Neurology and psychiatry coordination
A wide therapeutic area with distinct operational and clinical signatures — we run to the treating clinician's plan, molecule by molecule.
Neurology and psychiatry coordination spans a wide therapeutic area: Parkinson's disease, schizophrenia, Rett syndrome, seizure clusters, acute migraine, primary periodic paralysis, and a growing set of rare neurology orphans. Each carries its own operational and clinical signature.
Neurology and psychiatry therapies we commonly coordinate
- Parkinson's disease — Crexont extended-release carbidopa/levodopa capsules, delivering rapid onset and sustained daytime coverage from a single capsule.
- Schizophrenia — Cobenfy, the first M1/M4 muscarinic agonist approved for schizophrenia in decades — a genuinely new mechanism that does not rely on D2 blockade.
- Rett syndrome — Komzifti (trofinetide), the first FDA-approved therapy for Rett.
- Seizure clusters — Libervant diazepam buccal film for acute intermittent stereotypic seizures.
- Acute migraine — Zavzpret, the first intranasal CGRP receptor antagonist for acute migraine.
- Primary periodic paralysis — Keveyis, the only approved therapy for primary hyperkalaemic and hypokalaemic periodic paralysis.
- Cervical dystonia and chronic sialorrhoea — Myobloc, the only type-B botulinum toxin available, an alternative for patients with reduced response to type-A toxins.

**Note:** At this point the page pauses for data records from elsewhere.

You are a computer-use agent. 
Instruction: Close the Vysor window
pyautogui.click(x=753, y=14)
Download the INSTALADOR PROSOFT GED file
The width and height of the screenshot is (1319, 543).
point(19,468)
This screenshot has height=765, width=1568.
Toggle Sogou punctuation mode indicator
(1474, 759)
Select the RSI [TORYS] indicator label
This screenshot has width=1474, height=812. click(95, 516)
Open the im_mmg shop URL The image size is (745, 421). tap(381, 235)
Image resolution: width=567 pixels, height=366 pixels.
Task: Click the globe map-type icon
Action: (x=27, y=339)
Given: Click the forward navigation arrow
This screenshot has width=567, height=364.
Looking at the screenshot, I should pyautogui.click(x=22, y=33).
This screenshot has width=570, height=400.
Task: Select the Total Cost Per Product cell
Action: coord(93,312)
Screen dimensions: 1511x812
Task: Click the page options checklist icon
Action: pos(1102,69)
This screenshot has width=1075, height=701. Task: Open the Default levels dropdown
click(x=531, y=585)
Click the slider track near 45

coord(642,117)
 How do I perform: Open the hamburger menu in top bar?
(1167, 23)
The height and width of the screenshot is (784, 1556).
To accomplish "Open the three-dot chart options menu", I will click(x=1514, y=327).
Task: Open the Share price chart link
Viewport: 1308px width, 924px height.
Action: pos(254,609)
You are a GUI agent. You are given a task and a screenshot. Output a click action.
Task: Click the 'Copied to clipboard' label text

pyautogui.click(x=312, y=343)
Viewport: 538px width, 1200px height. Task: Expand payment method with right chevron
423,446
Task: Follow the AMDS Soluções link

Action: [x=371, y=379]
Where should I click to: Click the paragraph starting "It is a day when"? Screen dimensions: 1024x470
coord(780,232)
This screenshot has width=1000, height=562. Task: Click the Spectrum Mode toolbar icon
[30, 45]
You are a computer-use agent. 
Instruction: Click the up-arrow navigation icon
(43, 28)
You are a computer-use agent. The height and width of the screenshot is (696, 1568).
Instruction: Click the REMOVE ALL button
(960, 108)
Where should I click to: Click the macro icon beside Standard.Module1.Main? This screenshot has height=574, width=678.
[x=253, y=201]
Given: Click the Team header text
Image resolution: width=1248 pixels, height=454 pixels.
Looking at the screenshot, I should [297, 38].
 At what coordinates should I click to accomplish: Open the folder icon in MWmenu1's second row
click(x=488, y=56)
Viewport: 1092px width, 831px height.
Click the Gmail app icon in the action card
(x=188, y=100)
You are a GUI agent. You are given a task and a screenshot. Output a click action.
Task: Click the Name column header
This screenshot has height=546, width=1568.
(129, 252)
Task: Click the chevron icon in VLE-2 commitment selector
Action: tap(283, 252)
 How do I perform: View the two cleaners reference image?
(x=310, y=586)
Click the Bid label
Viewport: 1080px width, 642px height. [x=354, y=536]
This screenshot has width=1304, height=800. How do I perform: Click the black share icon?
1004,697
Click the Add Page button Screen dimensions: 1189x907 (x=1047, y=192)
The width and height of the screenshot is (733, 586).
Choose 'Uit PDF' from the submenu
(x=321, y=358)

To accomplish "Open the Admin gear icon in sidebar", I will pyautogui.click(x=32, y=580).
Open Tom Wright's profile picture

What the treating neurologist or psychiatrist keeps
Dose selection, titration, the monitoring plan, and patient and family conversations remain with the treating clinician. We coordinate sourcing, the dispensing partner's review, and delivery timed to the next scheduled visit so the patient receives the therapy and the clinical plan in the same week wherever possible.